What is required:
Some lines in the material below hold the word "yellow". Copy all of them.

= = = = = = =

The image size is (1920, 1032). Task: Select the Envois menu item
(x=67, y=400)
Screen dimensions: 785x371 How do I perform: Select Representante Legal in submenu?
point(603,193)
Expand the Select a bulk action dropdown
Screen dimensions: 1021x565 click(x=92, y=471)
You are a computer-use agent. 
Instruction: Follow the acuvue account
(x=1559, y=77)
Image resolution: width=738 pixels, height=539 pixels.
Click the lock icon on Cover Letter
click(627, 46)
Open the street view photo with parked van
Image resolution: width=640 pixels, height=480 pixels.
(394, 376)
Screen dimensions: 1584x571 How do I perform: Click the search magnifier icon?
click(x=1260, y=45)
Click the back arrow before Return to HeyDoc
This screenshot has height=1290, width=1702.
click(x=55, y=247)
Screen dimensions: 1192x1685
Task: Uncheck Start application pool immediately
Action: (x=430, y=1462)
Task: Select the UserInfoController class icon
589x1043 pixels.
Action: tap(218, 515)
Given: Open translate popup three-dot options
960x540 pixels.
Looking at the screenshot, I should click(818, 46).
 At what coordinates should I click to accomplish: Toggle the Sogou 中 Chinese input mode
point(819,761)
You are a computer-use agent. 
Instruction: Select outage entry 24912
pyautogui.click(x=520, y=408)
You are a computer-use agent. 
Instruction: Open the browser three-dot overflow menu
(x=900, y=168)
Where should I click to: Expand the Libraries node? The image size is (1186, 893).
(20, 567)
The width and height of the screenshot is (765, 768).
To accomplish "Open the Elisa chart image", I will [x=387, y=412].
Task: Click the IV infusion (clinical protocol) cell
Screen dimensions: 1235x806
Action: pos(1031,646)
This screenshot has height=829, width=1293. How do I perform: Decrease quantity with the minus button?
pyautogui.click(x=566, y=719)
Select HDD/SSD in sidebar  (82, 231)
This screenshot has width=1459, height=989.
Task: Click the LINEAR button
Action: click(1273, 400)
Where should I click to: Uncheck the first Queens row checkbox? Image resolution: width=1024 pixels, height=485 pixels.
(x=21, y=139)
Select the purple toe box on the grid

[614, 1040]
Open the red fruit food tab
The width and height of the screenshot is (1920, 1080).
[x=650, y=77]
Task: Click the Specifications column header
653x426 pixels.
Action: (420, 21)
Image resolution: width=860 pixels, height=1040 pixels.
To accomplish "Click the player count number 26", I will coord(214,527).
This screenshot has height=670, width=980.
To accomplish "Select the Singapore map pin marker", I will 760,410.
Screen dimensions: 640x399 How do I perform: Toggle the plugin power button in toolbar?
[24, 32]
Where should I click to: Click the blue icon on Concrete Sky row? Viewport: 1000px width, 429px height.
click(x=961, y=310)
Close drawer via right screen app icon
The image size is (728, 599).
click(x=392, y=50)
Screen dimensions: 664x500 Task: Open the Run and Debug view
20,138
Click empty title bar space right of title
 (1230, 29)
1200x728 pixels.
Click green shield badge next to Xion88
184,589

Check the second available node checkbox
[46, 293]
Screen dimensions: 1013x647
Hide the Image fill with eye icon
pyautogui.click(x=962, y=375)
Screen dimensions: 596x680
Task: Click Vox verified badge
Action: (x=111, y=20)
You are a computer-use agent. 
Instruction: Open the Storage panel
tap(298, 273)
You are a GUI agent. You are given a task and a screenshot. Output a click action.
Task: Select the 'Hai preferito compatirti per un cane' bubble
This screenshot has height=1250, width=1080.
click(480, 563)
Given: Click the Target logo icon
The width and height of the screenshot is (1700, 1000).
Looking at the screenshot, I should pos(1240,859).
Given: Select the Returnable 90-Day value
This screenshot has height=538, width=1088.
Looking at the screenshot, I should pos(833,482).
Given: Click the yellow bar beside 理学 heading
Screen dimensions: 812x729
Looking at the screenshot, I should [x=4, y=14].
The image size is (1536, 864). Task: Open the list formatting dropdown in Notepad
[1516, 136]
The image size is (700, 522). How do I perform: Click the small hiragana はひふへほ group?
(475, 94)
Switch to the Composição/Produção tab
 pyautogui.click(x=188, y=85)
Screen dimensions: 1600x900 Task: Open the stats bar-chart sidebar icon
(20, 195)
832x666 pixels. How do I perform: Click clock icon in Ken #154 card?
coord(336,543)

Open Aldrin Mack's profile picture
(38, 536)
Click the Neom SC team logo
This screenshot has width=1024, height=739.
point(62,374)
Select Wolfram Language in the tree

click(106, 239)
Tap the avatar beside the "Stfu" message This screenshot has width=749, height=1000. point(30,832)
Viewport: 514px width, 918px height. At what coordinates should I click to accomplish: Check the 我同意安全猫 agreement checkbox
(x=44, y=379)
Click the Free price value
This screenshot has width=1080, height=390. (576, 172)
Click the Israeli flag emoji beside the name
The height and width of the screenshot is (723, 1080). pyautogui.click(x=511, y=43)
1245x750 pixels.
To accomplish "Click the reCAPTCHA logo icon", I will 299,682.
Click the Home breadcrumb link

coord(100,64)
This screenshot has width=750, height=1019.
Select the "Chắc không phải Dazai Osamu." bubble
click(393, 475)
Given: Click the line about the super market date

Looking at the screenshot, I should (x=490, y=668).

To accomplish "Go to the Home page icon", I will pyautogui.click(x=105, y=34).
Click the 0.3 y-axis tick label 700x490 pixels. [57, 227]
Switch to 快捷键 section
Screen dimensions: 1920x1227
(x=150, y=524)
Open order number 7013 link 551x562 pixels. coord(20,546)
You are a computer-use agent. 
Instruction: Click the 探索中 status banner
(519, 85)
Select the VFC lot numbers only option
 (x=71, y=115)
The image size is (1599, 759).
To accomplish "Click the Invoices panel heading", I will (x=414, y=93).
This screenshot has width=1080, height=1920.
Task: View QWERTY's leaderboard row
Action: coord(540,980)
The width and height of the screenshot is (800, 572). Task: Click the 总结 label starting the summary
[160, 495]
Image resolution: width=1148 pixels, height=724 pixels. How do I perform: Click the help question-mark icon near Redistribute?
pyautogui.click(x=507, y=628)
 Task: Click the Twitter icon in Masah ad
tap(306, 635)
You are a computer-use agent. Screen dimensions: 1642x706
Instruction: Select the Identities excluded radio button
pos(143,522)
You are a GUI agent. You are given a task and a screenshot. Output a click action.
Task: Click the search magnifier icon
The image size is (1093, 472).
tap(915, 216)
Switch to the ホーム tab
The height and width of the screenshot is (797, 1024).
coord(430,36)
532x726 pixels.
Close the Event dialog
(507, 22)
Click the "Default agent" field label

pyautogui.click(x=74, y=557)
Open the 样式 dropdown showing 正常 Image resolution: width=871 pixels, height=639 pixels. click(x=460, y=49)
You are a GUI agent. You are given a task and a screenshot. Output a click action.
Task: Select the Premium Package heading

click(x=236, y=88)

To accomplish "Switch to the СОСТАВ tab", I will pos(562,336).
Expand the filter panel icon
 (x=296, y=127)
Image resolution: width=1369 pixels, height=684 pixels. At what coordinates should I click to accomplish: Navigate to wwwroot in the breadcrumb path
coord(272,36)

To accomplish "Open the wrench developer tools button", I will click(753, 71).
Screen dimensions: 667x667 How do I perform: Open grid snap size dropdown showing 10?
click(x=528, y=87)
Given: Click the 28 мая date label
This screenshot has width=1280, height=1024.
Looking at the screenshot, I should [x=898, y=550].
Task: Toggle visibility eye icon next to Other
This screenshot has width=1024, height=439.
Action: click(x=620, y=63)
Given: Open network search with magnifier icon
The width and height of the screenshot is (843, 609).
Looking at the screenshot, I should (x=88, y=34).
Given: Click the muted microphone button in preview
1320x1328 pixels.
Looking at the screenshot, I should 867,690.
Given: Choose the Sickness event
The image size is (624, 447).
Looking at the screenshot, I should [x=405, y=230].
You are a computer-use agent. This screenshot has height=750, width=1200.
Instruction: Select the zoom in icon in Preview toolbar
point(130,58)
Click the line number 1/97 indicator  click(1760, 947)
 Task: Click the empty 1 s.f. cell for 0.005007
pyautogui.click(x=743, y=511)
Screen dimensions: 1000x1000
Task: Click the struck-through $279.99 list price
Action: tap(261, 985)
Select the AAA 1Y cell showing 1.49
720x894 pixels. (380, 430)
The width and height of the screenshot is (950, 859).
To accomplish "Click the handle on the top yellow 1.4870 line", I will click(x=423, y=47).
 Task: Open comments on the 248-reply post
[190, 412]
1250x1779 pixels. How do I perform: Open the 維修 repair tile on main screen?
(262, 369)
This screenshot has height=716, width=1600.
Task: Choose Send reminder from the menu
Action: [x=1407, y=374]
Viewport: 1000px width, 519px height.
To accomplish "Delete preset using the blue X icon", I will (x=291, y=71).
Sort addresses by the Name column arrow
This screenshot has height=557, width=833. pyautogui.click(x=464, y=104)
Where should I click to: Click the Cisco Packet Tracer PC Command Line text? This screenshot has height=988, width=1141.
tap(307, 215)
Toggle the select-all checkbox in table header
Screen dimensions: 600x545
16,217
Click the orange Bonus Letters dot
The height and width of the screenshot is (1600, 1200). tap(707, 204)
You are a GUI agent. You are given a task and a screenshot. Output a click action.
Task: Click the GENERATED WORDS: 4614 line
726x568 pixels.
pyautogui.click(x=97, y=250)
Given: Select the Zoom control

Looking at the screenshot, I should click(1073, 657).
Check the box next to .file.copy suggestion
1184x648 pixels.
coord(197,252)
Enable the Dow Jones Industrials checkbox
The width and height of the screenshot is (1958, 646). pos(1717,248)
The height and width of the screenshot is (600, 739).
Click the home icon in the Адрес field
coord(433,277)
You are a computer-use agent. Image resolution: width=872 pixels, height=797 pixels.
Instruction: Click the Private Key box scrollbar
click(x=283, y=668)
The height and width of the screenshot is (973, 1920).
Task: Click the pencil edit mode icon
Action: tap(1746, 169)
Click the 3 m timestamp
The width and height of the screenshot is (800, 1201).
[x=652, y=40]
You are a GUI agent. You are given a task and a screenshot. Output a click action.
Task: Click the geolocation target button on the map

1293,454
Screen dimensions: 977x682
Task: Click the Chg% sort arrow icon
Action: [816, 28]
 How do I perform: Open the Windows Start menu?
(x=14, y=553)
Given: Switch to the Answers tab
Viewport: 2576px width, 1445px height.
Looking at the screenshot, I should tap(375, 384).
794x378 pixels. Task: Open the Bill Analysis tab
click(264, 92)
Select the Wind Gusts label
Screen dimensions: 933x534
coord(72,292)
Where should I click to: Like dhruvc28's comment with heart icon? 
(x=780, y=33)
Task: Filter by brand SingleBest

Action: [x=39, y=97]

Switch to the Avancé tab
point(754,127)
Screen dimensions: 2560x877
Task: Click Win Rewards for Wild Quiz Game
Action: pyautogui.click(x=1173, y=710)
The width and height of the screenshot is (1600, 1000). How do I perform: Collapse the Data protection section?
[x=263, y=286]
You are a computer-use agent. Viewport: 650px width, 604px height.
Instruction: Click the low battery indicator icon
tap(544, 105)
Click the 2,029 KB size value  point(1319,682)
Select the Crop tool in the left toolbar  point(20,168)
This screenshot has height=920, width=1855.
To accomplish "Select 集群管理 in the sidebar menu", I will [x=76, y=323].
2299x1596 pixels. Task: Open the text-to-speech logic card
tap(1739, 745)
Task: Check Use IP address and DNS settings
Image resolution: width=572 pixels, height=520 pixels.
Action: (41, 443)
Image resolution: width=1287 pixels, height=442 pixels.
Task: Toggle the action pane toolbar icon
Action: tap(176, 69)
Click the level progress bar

= = = = = = =

Written response:
Given: Click the yellow bar beside 理学 heading
To accomplish "Click the handle on the top yellow 1.4870 line", I will click(x=423, y=47).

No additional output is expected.